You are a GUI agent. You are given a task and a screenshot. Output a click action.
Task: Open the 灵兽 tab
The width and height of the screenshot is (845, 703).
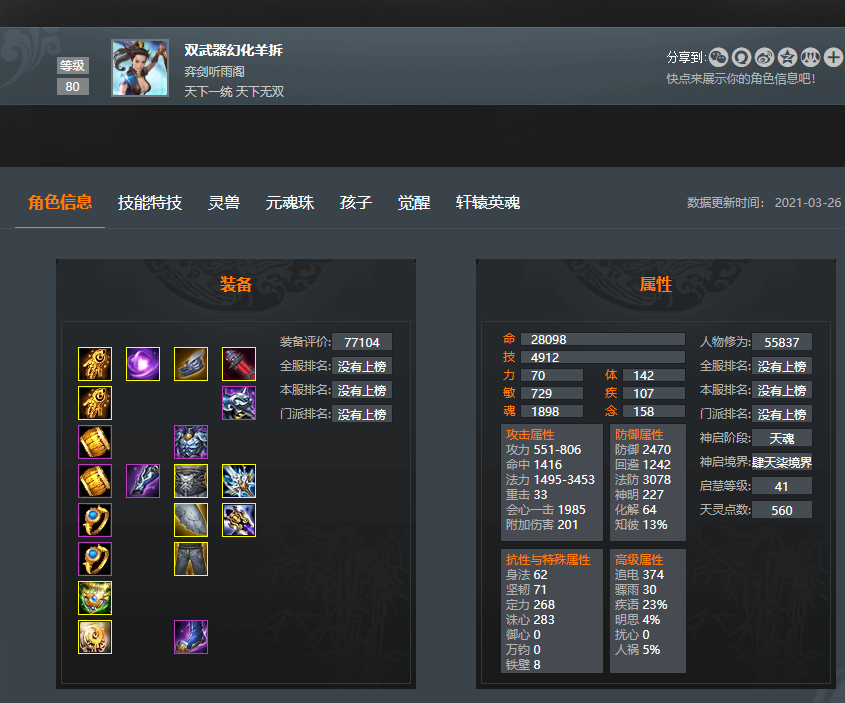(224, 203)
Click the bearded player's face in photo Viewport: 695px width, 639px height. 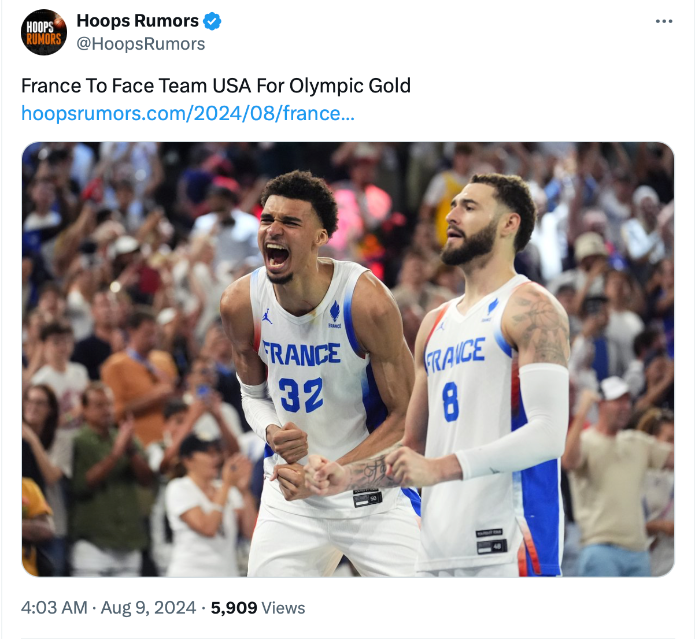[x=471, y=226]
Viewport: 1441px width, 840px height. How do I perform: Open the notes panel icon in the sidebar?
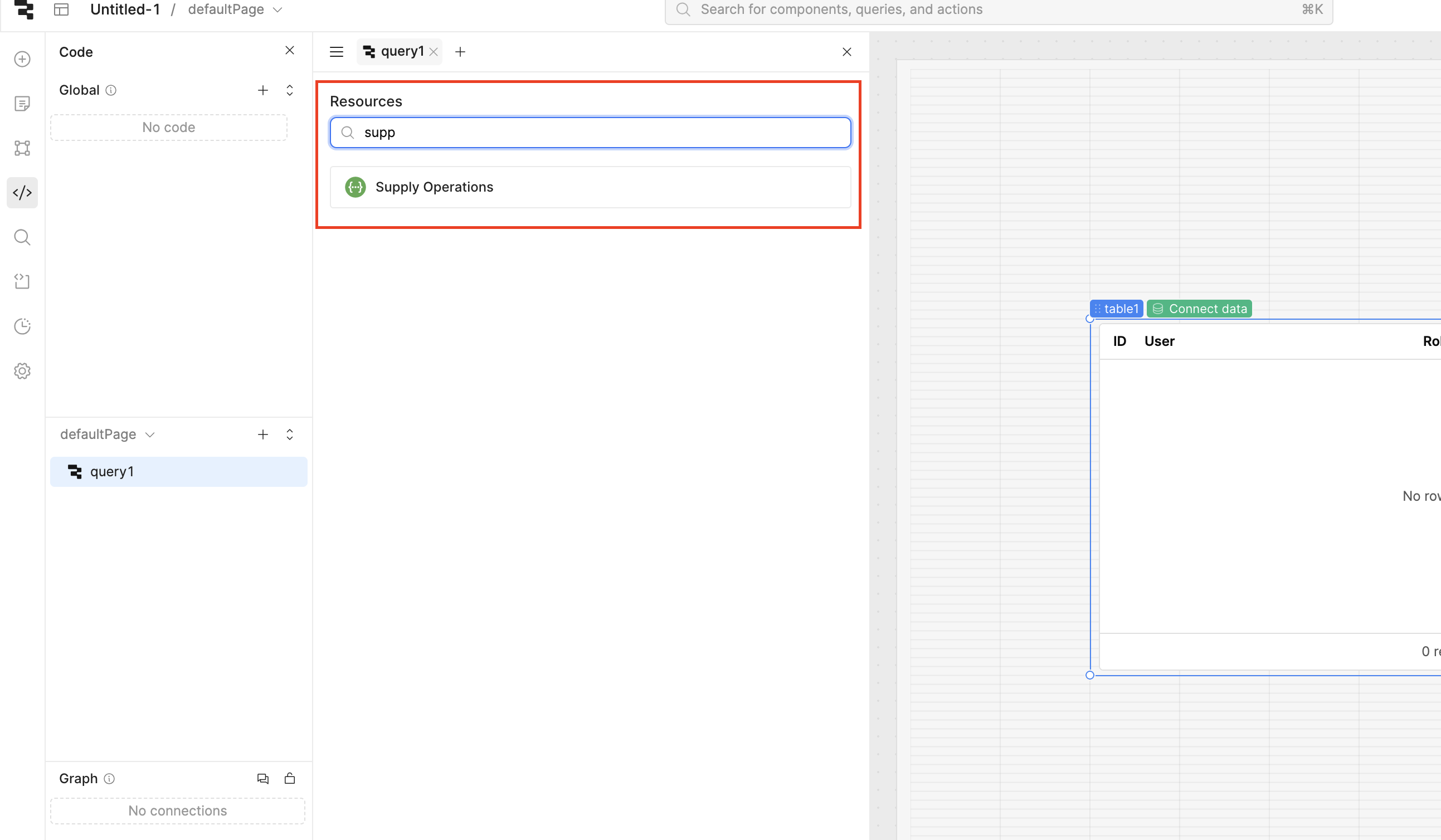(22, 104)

==

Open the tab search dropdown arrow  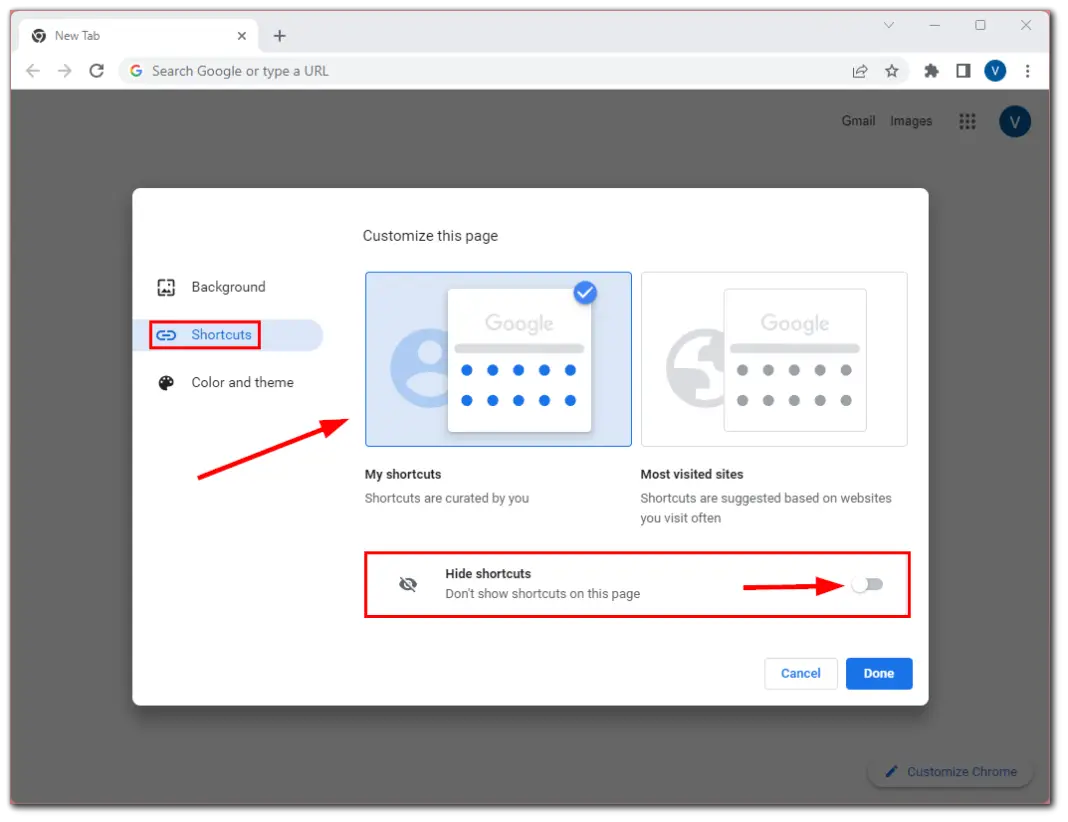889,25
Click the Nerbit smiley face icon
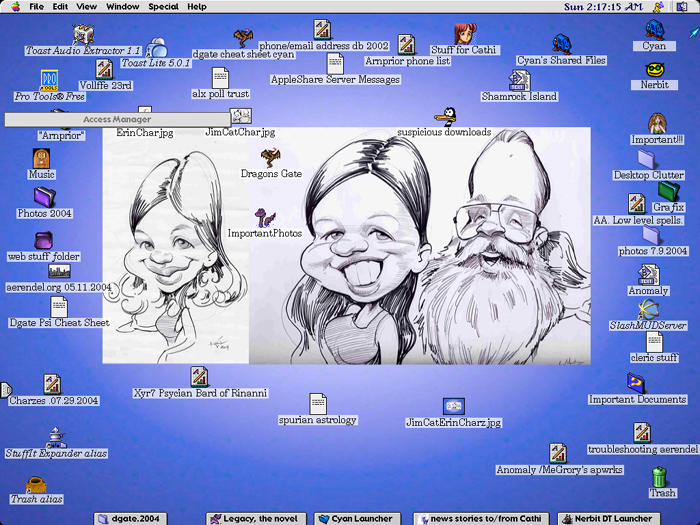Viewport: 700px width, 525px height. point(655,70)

TASK
Count the lines of the data above that contain the word "icon", and reply with the number alone.

RESULT
2